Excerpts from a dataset
--- START ---
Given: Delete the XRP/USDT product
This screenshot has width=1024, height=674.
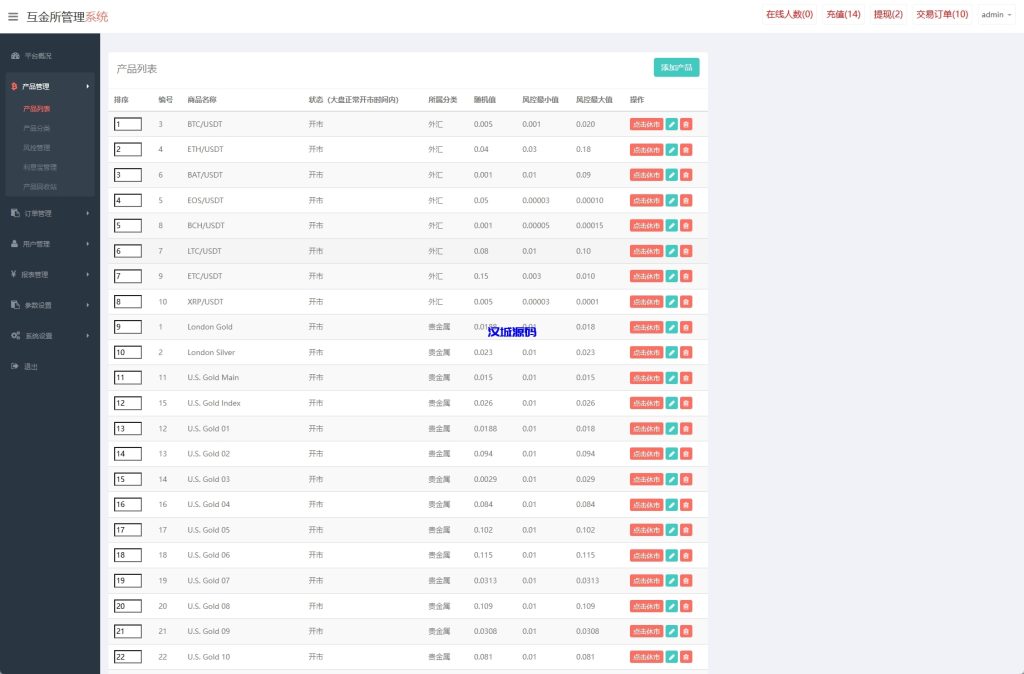Looking at the screenshot, I should 686,302.
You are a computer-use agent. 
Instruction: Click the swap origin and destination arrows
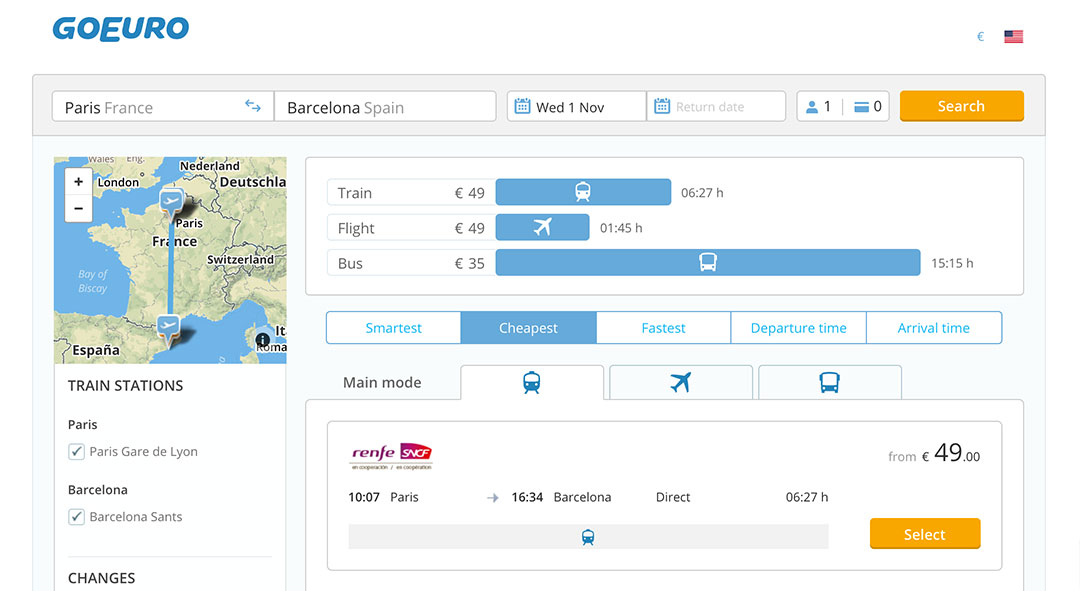pyautogui.click(x=253, y=107)
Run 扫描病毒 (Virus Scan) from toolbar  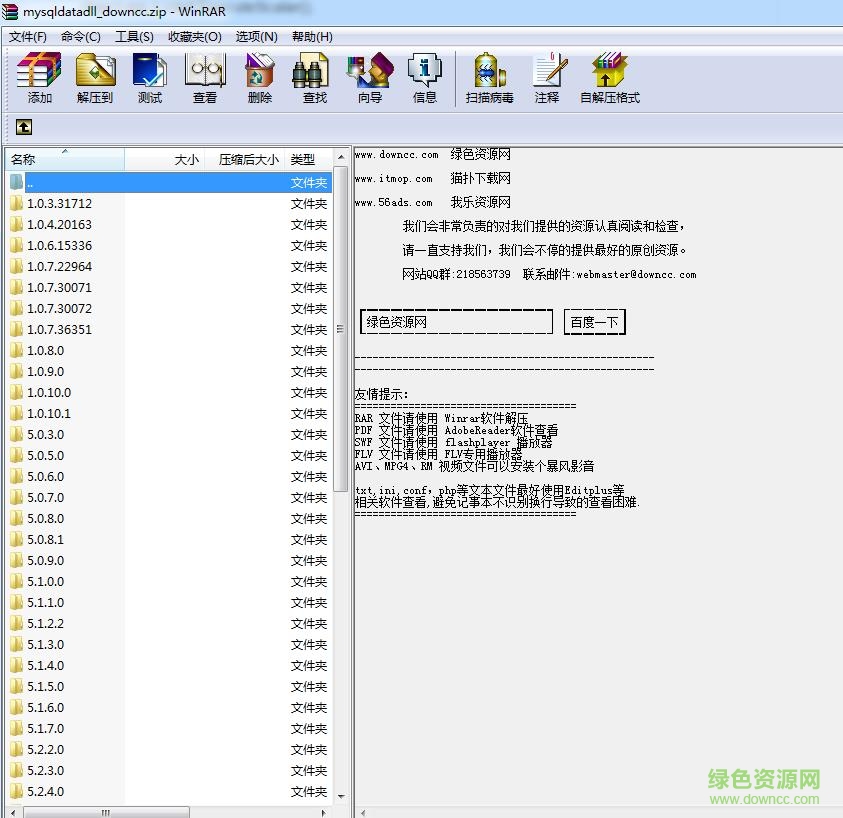coord(489,75)
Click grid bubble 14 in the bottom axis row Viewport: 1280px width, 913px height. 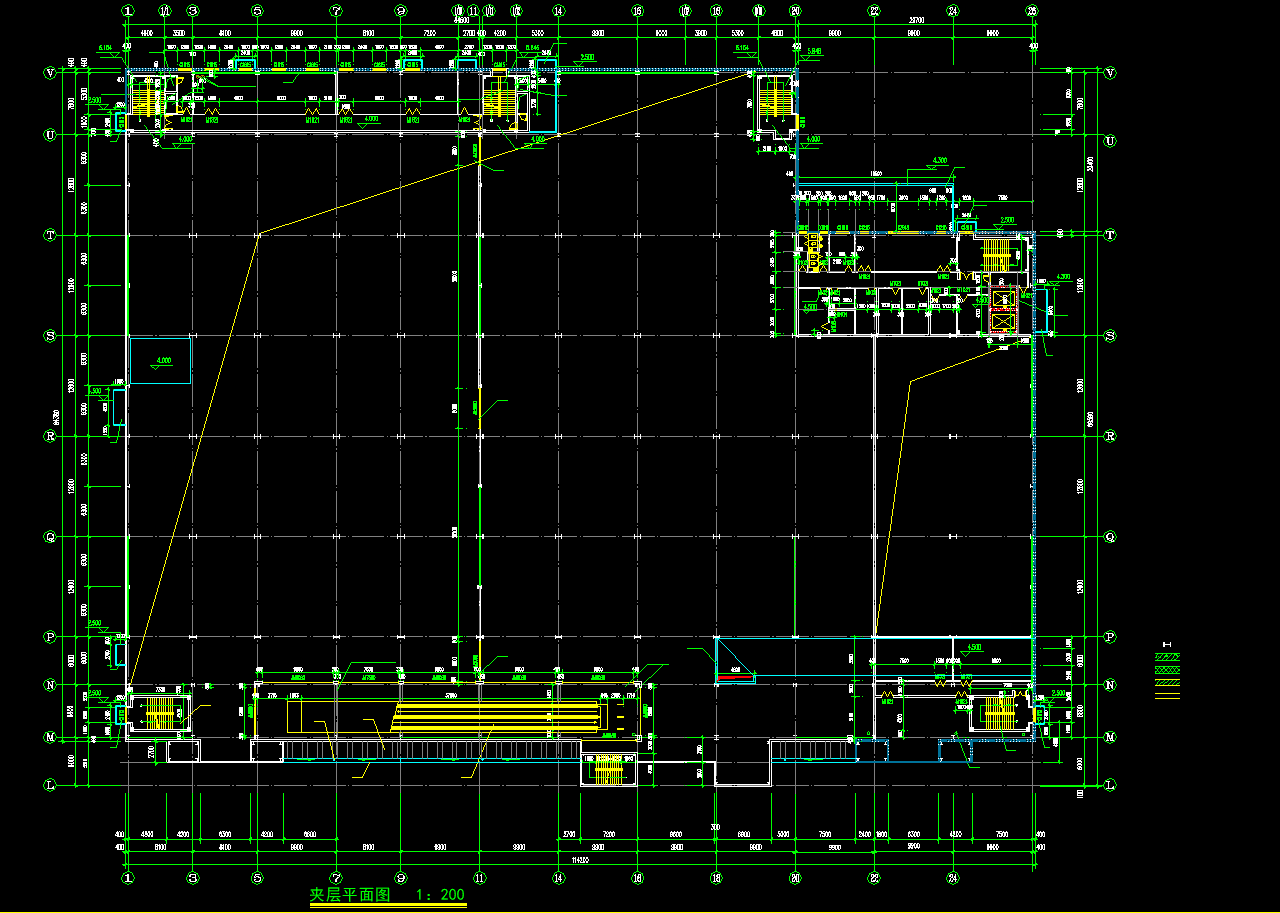coord(558,878)
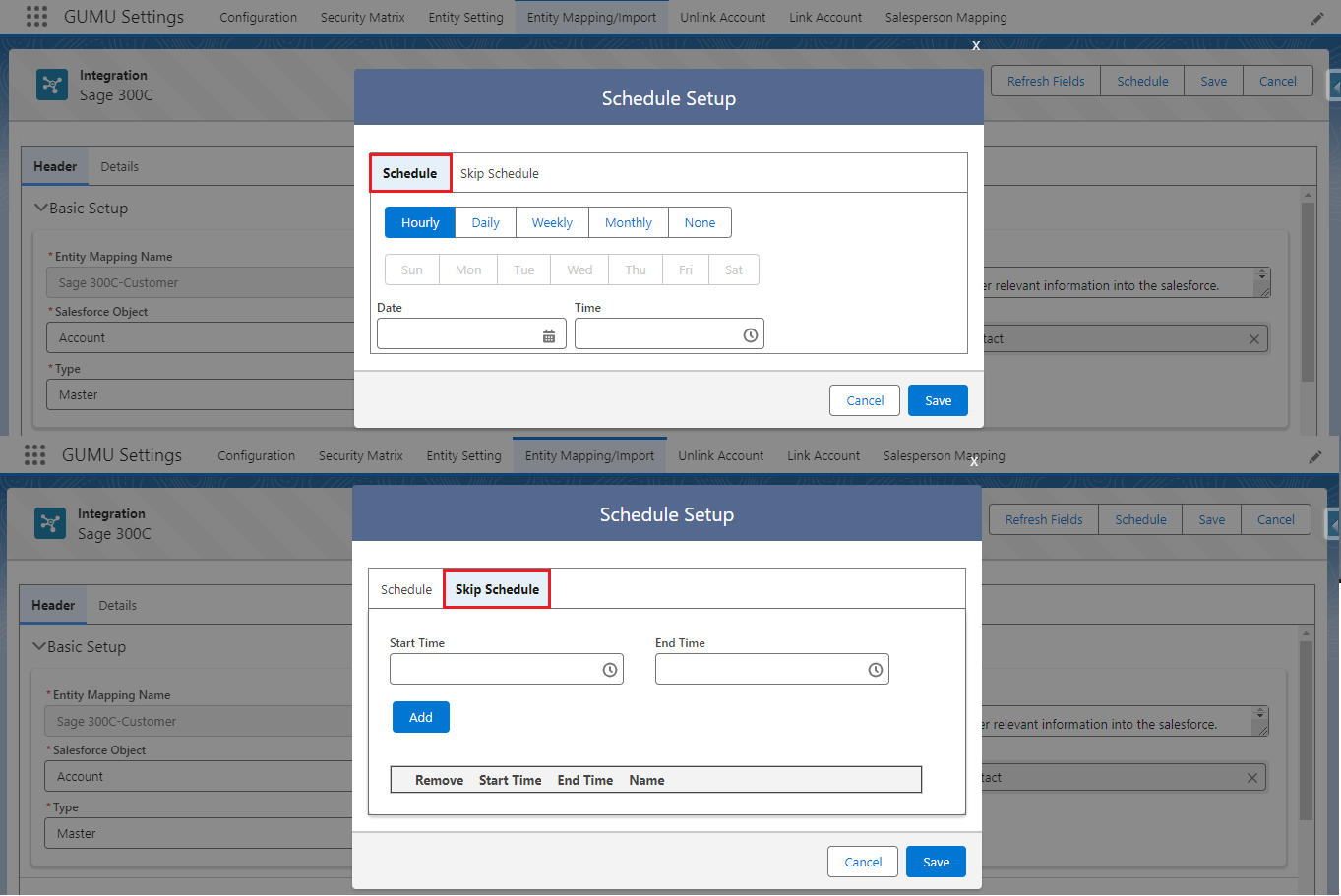Choose the Monthly frequency option
Screen dimensions: 1341x896
pos(629,223)
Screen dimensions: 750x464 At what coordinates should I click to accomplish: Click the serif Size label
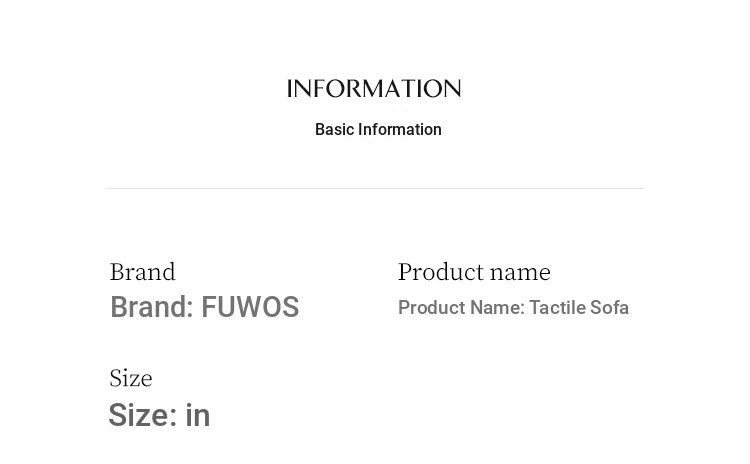tap(131, 378)
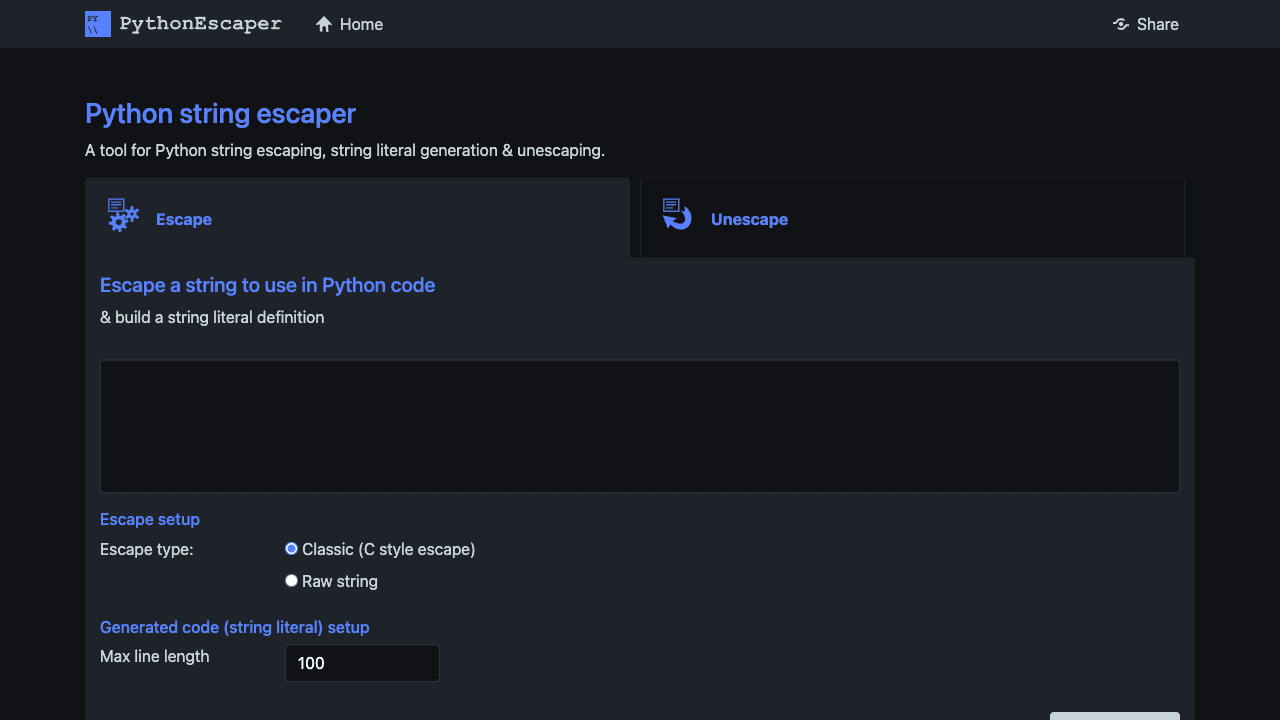
Task: Open the Home page link
Action: click(349, 24)
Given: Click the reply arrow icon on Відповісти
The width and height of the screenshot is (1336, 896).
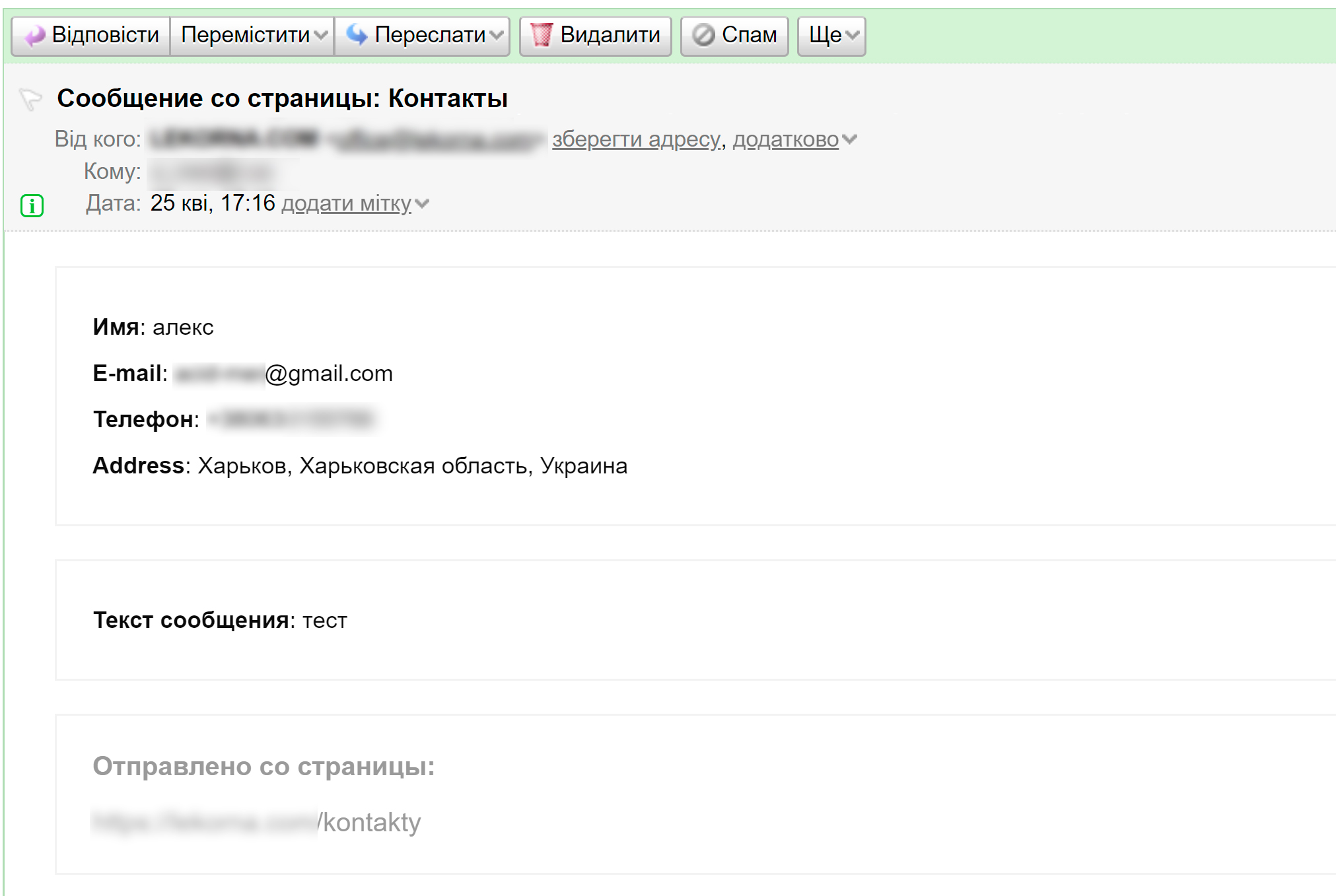Looking at the screenshot, I should [x=35, y=36].
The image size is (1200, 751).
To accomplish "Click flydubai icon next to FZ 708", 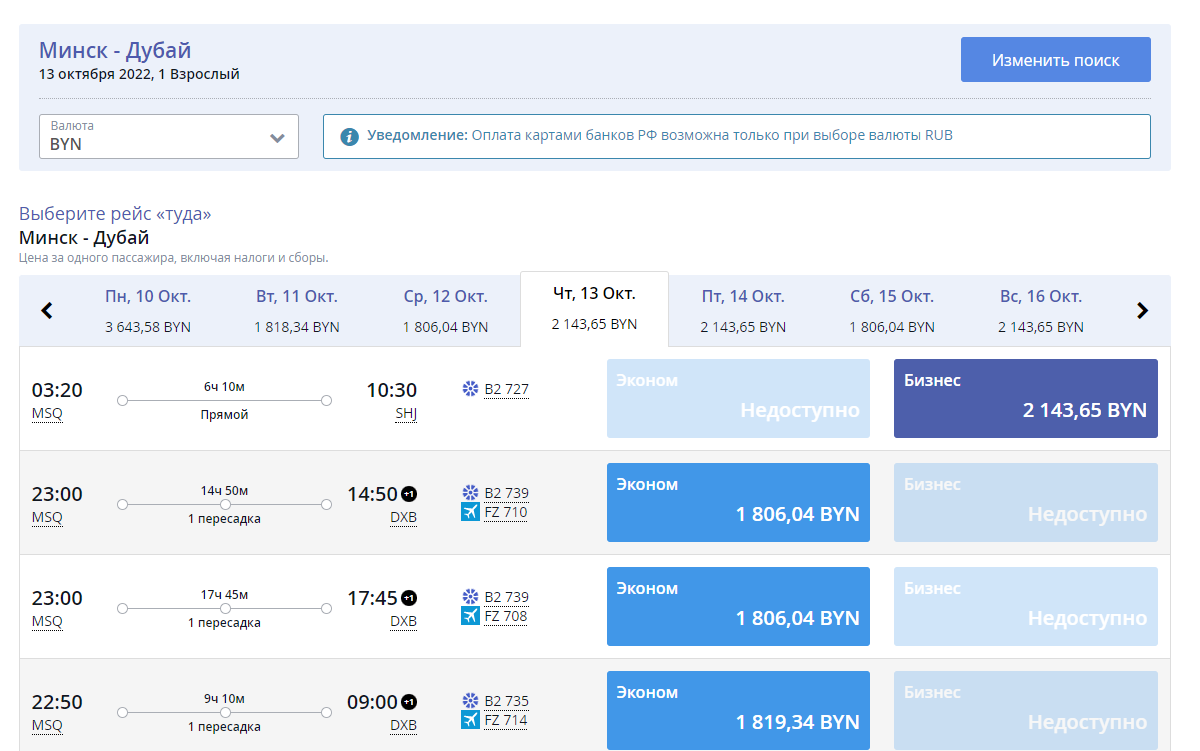I will [x=470, y=616].
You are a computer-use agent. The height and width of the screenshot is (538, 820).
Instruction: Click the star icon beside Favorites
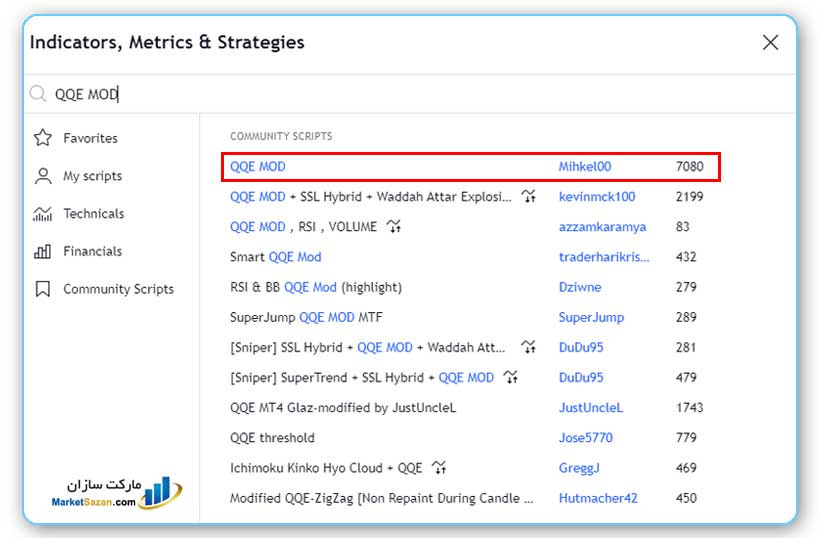click(42, 138)
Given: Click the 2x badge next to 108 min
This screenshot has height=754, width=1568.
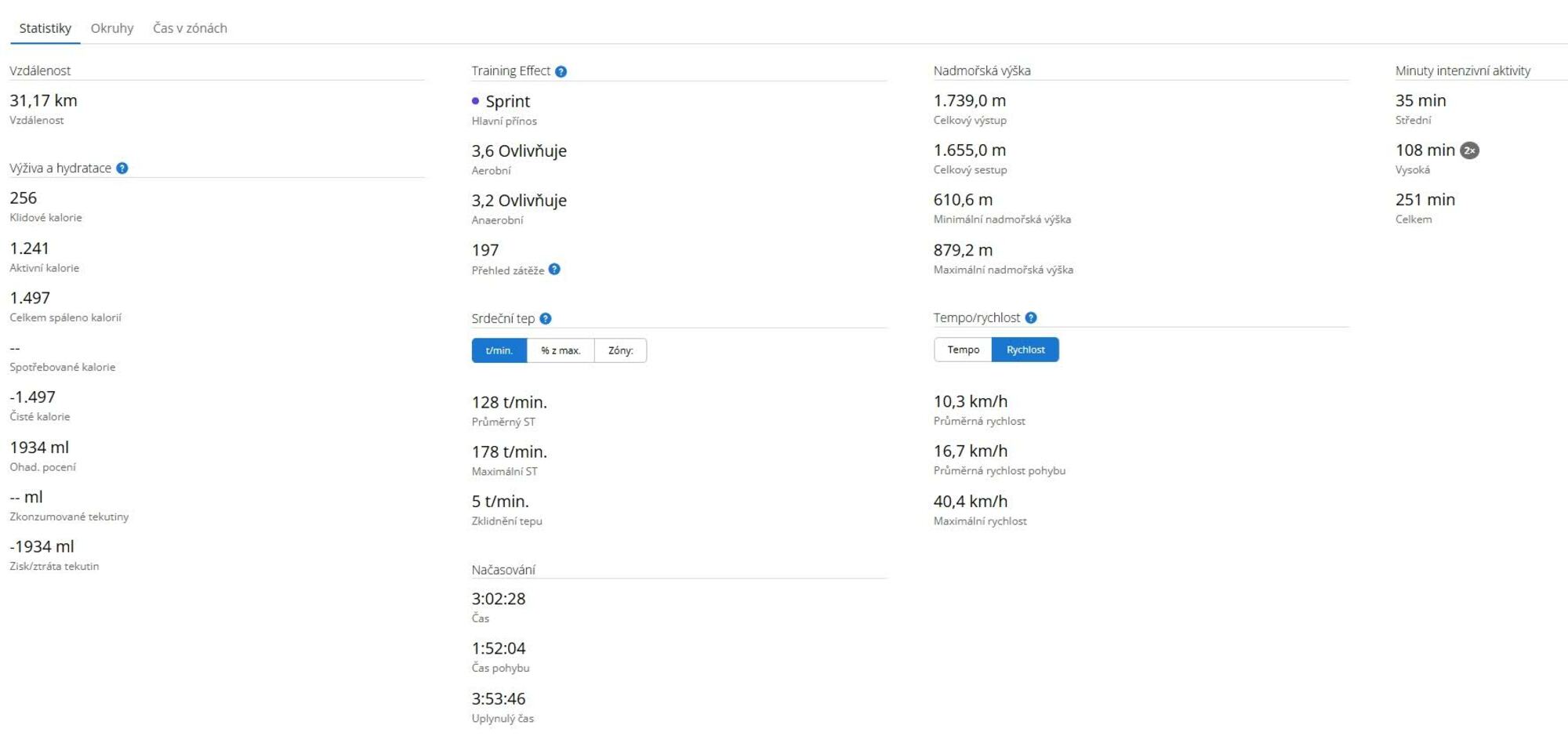Looking at the screenshot, I should point(1469,150).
--- END ---
◆ EXERCISE OBJECTIVE
Starting with the line that contains "You are a computer-use agent. The", print every remaining line of the records above, exactly as it stands. Do not print the pictures.

◆ REPLY TO THE EXERCISE
You are a computer-use agent. The height and width of the screenshot is (538, 820).
Instruction: Click the star icon beside Favorites
click(42, 138)
Given: Click the 2x badge next to 108 min
This screenshot has height=754, width=1568.
Looking at the screenshot, I should point(1469,150).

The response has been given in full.